Uma grande sala, no Vaticano. Paredes cobertas de panos de Arras
- Amplos tectos de caixão, com apainelamentos de talha doirada -
Um retrato de cardeal vermelho, sobre o fogão - À D. baixa,
o cravo, o violoncelo e o violino de um terceto clássico - Estantes
altas de coro - Luzes - Ao fundo, largo tamborete onde repousam as capas,
os chapéus, os bastões - À E. baixa, grande armário
pesado de baixela de oiro e prata lavrada - Quase a meio, bufete onde ceiam
os três cardeais: toalha de holandilha, picada de rendas; serviço
de Sèvres, azul e oiro; cristais.
CARDEAL GONZAGA, CARDEAL RUFO, CARDEAL DE MONTMORENCY, sentados ao
bufete, ceando; os fâmulos, vestidos de verde e prata, servem-nos,
de joelhos.
CARDEAL RUFO, visivelmente agastado.
Será já amanhã!
CARDEAL RUFO, a outro fâmulo
Xerez.
Continuando, a de MONTMORENCY:
Roma! Roma!
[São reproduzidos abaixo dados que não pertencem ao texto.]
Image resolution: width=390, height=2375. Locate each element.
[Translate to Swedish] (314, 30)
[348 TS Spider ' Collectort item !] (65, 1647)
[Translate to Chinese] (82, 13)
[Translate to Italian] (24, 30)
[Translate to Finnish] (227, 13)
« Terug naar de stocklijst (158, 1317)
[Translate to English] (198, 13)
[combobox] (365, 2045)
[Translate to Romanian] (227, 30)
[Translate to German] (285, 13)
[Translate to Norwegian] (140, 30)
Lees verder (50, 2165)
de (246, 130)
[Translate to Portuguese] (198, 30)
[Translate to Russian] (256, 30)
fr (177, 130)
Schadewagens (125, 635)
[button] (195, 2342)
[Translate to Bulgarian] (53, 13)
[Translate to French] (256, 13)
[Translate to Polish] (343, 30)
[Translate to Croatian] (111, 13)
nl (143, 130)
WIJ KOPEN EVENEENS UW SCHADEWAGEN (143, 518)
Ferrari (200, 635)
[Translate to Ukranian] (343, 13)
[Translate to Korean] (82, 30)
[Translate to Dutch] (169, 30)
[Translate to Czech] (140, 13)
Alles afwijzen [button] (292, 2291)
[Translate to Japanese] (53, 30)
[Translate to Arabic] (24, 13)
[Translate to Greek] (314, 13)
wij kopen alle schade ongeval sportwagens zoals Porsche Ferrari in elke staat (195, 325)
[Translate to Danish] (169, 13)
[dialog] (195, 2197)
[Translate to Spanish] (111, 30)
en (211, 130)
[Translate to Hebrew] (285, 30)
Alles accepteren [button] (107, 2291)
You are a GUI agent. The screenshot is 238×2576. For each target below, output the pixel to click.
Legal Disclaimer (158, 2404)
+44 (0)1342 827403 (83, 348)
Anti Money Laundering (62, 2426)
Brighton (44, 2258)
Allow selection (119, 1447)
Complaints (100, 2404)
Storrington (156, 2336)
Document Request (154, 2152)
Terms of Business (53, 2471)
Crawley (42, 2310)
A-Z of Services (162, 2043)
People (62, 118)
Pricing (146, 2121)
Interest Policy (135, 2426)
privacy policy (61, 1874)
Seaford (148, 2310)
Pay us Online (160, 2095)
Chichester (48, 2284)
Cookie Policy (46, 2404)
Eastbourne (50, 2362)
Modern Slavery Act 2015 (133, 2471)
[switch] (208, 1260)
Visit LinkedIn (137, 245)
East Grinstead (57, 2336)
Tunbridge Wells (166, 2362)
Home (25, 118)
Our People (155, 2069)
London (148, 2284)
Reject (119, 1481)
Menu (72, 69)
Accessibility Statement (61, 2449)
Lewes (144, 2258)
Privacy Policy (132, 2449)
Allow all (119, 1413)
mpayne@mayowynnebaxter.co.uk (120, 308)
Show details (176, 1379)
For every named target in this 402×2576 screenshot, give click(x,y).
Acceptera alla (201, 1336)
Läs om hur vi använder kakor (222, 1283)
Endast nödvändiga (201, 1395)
Que viu pela primeira vez,
Benedito XIV, um para receber
Conselhos de Inglaterras e cartas de Voltaire!
CARDEAL DE MONTMORENCY, grandioso
As cartas de Voltaire honram!
CARDEAL RUFO, num sorriso de desdém
É natural.
Fala como francês.
CARDEAL DE MONTMORENCY, com dignidade
Falo como cardeal!
CARDEAL GONZAGA, intervindo de novo
Mas, perdão... Não será política demais
Para uma ceia alegre? Enfim, três cardeais
Não salvam Roma ...
CARDEAL RUFO, numa grande atitude
Pois, em minha consciência,
Bastava um só para salvar!
CARDEAL DE MONTMORENCY, com ironia
Vossa Eminência?
CARDEAL GONZAGA, conciliando docemente
Deixemos isso a Deus. E, na divina mão.
Roma repousará
CARDEAL DE MONTMORENCY, num sorriso
Vamos nós ao faisão?
Trinchando, com galanteria:
Se permitem, eu sirvo. É um faisão doirado,
Mau político, sim, mas todo embalsamado
De trufas. Nunca fez encíclica nenhuma;
Não usou solidéu por sobre a áurea pluma,
E, se um dia assistisse a qualquer consistório,
Dormiria como eu - e como S. Gregório.
AO CARDEAL RUFO:
Eminência, não acha?
AO CARDEAL GONZAGA, servindo:
A perna? A asa? O peito?
Muito superior, sobretudo em direito
Canônico. _ Uma àsinha, Eminência? Talvez
A possa amaciar, regando-a de Xerez.
A ave é rija demais para velhinhos doentes...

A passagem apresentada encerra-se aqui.